*WHAT IS NEEDED:* Copy the items from the line containing "Latest Video News (197, 329)" through the line containing "krameri42 (776, 1320)", reproducing each line unchanged.

-- begin DATASET --

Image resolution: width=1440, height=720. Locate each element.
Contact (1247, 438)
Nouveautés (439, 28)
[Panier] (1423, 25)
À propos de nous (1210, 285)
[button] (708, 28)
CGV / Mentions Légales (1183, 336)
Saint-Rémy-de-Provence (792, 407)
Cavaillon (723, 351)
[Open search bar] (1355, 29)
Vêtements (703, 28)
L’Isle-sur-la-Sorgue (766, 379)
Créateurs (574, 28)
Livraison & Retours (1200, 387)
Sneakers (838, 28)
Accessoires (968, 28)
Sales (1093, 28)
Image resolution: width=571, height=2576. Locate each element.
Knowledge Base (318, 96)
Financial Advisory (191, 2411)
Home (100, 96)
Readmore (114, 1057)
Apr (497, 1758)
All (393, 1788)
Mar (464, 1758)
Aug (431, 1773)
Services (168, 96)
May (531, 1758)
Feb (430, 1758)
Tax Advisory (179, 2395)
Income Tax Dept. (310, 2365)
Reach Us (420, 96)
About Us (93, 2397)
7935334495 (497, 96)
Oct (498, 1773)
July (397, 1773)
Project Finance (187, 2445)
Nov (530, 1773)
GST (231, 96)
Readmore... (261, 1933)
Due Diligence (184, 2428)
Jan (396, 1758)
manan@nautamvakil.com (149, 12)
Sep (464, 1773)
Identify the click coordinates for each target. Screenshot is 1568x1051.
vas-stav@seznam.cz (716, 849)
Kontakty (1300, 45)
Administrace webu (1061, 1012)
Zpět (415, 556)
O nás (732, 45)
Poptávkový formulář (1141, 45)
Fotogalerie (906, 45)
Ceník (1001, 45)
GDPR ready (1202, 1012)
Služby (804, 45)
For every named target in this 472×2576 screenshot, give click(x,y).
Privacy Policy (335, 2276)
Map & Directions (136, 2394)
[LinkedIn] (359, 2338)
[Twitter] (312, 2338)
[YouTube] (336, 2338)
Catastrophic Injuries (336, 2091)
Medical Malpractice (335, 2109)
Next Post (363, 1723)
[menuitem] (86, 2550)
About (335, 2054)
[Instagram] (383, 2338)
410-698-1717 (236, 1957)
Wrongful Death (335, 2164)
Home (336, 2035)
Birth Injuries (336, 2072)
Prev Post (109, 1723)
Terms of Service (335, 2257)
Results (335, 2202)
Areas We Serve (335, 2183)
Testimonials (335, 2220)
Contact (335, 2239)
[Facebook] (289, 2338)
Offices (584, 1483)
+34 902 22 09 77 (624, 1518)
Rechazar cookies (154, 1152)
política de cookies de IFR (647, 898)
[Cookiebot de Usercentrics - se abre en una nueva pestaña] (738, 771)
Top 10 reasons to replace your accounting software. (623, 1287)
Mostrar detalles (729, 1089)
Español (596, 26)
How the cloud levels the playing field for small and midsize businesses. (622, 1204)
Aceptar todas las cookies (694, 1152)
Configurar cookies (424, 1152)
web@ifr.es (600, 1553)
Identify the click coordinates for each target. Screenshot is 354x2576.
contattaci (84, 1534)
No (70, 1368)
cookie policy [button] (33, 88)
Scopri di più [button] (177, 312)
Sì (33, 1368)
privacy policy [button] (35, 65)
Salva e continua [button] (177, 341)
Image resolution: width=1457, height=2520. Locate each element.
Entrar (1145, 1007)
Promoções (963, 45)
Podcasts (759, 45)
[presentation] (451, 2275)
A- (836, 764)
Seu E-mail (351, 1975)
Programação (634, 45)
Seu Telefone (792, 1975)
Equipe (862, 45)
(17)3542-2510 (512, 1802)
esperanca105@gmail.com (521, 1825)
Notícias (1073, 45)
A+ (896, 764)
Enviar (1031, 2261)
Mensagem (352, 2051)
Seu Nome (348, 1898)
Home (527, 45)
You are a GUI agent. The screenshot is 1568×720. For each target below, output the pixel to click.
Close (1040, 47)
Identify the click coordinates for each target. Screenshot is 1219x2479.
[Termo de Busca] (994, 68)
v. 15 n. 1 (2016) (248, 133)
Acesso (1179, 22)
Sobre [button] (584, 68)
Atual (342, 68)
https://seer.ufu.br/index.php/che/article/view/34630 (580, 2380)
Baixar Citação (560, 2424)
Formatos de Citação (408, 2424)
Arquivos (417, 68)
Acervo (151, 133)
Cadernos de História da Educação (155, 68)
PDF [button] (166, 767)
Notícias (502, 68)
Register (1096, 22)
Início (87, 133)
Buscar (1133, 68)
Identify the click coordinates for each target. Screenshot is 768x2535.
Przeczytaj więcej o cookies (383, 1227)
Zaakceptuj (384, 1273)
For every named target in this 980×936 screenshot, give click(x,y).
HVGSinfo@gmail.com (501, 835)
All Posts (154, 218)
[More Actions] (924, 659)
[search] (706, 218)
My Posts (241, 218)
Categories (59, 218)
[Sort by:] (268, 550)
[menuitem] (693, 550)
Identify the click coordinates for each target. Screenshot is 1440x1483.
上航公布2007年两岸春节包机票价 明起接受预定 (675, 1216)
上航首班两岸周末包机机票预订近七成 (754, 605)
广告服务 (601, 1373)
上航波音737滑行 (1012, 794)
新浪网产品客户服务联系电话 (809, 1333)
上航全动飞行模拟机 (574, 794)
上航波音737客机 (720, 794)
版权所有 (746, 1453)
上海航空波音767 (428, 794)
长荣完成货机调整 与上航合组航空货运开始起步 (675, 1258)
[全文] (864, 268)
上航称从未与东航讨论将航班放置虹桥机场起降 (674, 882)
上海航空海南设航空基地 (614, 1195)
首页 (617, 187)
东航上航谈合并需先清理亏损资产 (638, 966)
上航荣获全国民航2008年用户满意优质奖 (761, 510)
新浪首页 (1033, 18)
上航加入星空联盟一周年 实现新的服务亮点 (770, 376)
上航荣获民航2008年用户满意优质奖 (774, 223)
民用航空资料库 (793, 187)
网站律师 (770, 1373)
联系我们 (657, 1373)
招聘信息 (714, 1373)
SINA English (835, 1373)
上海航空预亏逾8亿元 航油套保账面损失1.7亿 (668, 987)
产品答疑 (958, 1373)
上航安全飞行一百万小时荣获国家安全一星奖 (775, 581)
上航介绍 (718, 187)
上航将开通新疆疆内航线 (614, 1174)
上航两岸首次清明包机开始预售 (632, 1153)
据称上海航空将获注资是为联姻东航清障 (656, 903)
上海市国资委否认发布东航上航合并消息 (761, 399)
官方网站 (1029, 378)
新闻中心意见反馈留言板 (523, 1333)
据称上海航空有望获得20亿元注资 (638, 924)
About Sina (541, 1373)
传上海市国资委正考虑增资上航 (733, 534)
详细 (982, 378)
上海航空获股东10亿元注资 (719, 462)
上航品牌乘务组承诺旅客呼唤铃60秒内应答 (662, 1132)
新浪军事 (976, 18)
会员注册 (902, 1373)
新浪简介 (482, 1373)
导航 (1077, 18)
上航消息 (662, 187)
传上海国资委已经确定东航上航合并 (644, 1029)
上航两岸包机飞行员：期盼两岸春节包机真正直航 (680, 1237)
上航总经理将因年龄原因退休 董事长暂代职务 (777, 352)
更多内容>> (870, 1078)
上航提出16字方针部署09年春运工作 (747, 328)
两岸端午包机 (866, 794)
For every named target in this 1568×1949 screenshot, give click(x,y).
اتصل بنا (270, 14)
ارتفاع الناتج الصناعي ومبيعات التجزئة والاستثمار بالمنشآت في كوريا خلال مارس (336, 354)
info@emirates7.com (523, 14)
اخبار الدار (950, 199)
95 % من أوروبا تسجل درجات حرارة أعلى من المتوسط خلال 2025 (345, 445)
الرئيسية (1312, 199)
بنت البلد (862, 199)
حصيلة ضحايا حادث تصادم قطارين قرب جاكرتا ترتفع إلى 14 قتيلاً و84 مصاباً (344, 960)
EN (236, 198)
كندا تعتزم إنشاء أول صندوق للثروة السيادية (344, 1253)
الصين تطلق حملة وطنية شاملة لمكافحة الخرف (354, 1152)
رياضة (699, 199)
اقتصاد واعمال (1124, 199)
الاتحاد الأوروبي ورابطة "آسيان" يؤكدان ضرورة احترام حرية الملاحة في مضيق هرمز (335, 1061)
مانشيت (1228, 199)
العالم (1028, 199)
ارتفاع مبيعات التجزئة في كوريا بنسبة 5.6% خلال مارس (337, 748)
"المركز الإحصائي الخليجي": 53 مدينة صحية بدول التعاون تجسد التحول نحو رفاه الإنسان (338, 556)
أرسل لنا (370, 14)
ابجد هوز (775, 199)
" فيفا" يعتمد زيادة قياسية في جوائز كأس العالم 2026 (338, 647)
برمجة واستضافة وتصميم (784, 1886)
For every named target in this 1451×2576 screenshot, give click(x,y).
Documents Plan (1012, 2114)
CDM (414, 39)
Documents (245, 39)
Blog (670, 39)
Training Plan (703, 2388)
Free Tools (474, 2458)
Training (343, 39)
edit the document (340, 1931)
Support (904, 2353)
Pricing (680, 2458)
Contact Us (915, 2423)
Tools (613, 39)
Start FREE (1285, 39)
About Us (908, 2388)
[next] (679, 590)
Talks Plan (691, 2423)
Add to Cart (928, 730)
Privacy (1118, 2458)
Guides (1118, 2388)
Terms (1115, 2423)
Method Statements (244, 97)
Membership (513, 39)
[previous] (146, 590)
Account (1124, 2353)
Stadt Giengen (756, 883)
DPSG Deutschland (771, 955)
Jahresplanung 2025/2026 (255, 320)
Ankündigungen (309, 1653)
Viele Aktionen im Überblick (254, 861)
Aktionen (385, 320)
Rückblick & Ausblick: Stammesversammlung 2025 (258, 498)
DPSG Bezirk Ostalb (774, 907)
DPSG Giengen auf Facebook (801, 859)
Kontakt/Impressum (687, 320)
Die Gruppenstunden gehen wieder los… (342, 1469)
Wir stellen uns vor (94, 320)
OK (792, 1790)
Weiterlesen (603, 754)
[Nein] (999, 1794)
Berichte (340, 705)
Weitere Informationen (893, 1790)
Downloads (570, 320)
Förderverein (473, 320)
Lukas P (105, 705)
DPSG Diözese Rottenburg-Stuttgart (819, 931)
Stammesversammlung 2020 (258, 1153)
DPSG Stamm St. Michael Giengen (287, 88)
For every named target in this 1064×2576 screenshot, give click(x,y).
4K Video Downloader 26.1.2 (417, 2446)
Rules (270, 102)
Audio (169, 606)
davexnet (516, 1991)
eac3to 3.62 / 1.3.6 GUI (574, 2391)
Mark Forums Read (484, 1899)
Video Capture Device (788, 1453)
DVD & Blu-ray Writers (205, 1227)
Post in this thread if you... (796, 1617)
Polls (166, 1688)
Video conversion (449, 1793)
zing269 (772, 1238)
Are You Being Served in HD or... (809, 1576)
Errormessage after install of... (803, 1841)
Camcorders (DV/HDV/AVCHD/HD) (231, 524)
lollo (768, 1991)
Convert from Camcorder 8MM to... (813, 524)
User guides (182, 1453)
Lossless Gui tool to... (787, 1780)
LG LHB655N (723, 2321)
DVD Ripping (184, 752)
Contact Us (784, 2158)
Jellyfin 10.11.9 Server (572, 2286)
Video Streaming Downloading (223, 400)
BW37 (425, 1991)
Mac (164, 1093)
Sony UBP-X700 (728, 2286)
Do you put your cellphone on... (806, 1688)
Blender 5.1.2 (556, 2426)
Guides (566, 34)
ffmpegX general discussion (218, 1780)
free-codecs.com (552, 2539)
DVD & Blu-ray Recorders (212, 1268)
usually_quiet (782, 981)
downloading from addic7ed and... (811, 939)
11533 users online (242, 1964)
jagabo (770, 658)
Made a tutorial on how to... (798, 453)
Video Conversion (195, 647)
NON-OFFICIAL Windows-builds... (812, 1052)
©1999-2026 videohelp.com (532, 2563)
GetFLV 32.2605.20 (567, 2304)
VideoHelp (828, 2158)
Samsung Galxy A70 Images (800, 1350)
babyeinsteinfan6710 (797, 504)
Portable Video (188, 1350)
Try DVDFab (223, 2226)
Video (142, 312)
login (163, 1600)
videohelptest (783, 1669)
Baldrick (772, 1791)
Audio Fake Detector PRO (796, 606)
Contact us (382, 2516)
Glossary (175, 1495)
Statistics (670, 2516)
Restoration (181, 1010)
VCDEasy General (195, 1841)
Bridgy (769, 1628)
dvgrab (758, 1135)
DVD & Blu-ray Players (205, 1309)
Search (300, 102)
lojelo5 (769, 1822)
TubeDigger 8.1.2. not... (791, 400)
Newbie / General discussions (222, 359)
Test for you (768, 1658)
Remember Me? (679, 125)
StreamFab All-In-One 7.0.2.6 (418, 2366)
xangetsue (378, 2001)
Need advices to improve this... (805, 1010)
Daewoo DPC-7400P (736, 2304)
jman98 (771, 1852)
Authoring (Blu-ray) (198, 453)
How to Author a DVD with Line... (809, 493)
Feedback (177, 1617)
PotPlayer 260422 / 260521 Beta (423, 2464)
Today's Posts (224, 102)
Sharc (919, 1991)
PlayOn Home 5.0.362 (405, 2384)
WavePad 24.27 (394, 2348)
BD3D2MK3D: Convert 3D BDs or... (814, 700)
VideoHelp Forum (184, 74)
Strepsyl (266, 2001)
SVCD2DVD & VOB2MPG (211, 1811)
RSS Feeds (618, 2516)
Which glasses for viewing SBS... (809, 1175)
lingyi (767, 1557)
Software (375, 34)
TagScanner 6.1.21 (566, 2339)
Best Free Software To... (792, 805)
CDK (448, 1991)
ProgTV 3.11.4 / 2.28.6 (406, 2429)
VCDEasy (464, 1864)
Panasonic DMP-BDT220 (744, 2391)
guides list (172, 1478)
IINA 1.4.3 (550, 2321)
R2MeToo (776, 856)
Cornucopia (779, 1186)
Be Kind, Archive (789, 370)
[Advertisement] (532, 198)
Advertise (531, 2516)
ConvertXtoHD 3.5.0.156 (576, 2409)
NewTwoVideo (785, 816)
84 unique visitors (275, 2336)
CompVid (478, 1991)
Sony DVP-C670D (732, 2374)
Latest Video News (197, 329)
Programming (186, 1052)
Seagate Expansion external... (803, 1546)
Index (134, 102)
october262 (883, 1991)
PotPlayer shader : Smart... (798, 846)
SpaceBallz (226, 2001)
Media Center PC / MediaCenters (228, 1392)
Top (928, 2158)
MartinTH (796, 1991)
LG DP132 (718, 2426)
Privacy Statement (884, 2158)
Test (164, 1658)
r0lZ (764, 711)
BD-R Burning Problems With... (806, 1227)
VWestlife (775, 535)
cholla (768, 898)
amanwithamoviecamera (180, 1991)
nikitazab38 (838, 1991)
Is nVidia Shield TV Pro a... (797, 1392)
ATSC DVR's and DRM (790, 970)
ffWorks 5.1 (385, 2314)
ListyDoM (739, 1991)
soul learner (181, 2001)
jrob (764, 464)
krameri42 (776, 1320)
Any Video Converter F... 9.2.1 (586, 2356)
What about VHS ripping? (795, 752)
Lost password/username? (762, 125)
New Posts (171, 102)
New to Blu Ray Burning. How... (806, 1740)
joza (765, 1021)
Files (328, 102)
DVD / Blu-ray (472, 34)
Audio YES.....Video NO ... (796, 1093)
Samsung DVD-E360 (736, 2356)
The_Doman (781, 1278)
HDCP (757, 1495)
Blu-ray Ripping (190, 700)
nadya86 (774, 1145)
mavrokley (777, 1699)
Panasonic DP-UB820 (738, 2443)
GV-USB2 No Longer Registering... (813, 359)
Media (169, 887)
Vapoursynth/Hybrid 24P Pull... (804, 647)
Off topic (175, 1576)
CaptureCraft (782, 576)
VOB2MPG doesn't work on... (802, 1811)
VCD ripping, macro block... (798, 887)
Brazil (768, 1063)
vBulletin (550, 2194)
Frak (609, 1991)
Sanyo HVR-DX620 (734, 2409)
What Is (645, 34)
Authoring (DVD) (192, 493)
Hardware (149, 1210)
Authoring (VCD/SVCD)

-- end DATASET --

*TASK RESPONSE:*
Latest Video News (197, 329)
Programming (186, 1052)
Seagate Expansion external... (803, 1546)
Index (134, 102)
october262 (883, 1991)
PotPlayer shader : Smart... (798, 846)
SpaceBallz (226, 2001)
Media Center PC / MediaCenters (228, 1392)
Top (928, 2158)
MartinTH (796, 1991)
LG DP132 (718, 2426)
Privacy Statement (884, 2158)
Test (164, 1658)
r0lZ (764, 711)
BD-R Burning Problems With... (806, 1227)
VWestlife (775, 535)
cholla (768, 898)
amanwithamoviecamera (180, 1991)
nikitazab38 (838, 1991)
Is nVidia Shield TV Pro a... (797, 1392)
ATSC DVR's and DRM (790, 970)
ffWorks 5.1 (385, 2314)
ListyDoM (739, 1991)
soul learner (181, 2001)
jrob (764, 464)
krameri42 (776, 1320)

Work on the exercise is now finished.